FIG. 2A-E. Functional interactions of MEC-4, MEC-10, and MEC-2. A, C—Amiloride-sensitive current amplitude (Measured at −85 mV in 3-88 cells cultured with and without amiloride). A. Wild-type and ‘d’ forms. D. With MEC-2. B. Surface expression of Myc::MEC-4d and MEC-10d::EGFP. D. Amiloride dose-response curves (at −60 mV) for MEC-4d, MEC-10d and MEC-2 (K[0014] _i′=0.40 μM, n=21, filled) and MEC-4d and MEC-2 (K_i′=3.2 μM, n=16, open). E. Voltage-dependence of amiloride blockade. The smooth line is a fit using a Woodhull model (Woodhull, 1973, J Gen Physiol 61:687-708) (δ=0.52 and 0.63 in the presence and absence of MEC-10d). EGFP=Enhanced green fluorescent protein).
FIG. 3A-C. MEC-2 interacts with MEC-4d and MEC-10d without altering surface expression. A. Co-immunoprecipitation of Myc::MEC-4d and MEC-10d::EGFP fusion proteins by antibodies against MEC-2. Five and one oocyte equivalent(s) were loaded in the IP and input lanes, respectively. B. Confocal images of live oocytes expressing MEC-4d and MEC-10d::EGFP in the presence (top) and absence (middle) of MEC-2. EGFP fluorescence is diffuse (bottom). C. Effect of MEC-2 on surface expression of MEC-4d (left) and MEC-10d (right). Each lane represents surface protein from 30-45 oocyte equivalents. [0015]
FIG. 4A-C. Three domains are needed for full MEC-2 function. A. Activity of truncated MEC-2 and human stomatin. Amiloride-sensitive current (at −85 mV in 8-32 cells) produced by co-expression with MEC-4d (bottom axis) and compared to full-length MEC-2 (top axis, % control). Dominant-negative effect of MEC-2(114-363) on: B. current amplitude (*P<0.01) and C. amiloride sensitivity. Normalized dose-response curves were obtained at −60 mV (left panel, n=4-16); K[0016] _i′=0.93 and 3.2 μM with (filled) and without (open) MEC-2(114-363), respectively. Voltage-dependence of K_i′ (right panel) with (filled, δ=0.68) and without (open, δ=0.63) MEC-2(114-363).
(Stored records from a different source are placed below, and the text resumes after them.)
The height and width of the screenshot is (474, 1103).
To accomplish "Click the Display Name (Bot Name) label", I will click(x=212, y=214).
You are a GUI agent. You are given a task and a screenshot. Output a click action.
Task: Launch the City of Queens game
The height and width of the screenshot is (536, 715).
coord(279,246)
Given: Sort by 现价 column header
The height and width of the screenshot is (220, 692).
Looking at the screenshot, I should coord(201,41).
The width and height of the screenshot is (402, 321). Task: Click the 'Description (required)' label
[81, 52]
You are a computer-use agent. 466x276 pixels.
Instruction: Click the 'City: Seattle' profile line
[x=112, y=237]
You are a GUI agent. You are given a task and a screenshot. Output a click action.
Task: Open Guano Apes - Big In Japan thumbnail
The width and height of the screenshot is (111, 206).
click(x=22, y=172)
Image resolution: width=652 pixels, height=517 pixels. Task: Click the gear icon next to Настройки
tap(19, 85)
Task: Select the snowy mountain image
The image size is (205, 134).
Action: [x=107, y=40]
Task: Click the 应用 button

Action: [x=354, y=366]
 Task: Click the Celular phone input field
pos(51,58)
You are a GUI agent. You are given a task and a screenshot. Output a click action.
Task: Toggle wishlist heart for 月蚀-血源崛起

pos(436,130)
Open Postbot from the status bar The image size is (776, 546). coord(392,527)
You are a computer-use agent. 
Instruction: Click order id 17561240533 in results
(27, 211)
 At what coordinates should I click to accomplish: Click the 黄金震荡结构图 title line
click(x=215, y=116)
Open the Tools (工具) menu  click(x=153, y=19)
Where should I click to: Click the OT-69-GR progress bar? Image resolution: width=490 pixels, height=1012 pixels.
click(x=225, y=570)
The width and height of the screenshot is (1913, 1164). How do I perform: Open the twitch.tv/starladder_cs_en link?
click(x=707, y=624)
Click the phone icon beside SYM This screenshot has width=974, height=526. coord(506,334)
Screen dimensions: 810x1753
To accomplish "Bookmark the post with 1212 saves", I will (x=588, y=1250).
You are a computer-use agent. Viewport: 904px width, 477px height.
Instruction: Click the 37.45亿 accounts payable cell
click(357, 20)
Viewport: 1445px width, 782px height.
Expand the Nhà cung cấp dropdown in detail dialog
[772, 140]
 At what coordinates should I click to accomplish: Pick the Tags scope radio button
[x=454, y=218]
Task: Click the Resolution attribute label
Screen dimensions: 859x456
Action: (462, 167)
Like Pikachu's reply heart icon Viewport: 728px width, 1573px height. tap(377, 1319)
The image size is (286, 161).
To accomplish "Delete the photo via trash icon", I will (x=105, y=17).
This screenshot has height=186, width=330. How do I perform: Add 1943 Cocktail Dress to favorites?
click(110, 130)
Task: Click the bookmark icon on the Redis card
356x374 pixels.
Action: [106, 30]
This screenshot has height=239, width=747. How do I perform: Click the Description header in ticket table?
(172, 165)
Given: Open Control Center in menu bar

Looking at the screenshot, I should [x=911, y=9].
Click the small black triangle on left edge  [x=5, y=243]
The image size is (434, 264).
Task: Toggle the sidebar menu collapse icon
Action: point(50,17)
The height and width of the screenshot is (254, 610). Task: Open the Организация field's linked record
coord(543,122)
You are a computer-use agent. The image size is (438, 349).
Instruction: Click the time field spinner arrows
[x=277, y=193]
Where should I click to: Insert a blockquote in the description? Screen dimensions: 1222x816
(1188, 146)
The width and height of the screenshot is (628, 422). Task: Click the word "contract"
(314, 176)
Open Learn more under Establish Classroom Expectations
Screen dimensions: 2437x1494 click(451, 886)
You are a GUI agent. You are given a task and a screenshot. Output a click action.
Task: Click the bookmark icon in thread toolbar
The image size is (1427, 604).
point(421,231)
5. DETAILED DESCRIPTION OF THE INVENTION

In one aspect, the present invention relates to methods and compositions for propagating toxic vectors in bacteria. In this context, vectors can include plasmids, cosmids, bacterial artificial chromosomes (BACs), phagemids, bacteriophages, or any other vectors suitable for the propagation of DNA in bacterial hosts. Toxic vectors are vectors comprising sequences encoding toxic polypeptides such as, but not limited to, MEC-4, MEC-10, DEG-3, degenerin proteins, polypeptides demonstrating homology to a DEG/ENaC protein, transient receptor protein (TRP) ion channel proteins, TRP-related channel proteins, nucleoporin, brain sodium channel 1 (BNC1), and variants thereof. [0017]
In one embodiment, the present invention provides a method for generating toxic-vector-tolerant bacterial strains comprising mutagenizing a population of bacteria, transforming a mutagenized bacterial strain with a toxic vector, and screening for strength of colony formation. In a further embodiment, inverse PCR is performed to identify the region of the bacterial genome that has been mutagenized in the toxic-vector-tolerant strain. [0018]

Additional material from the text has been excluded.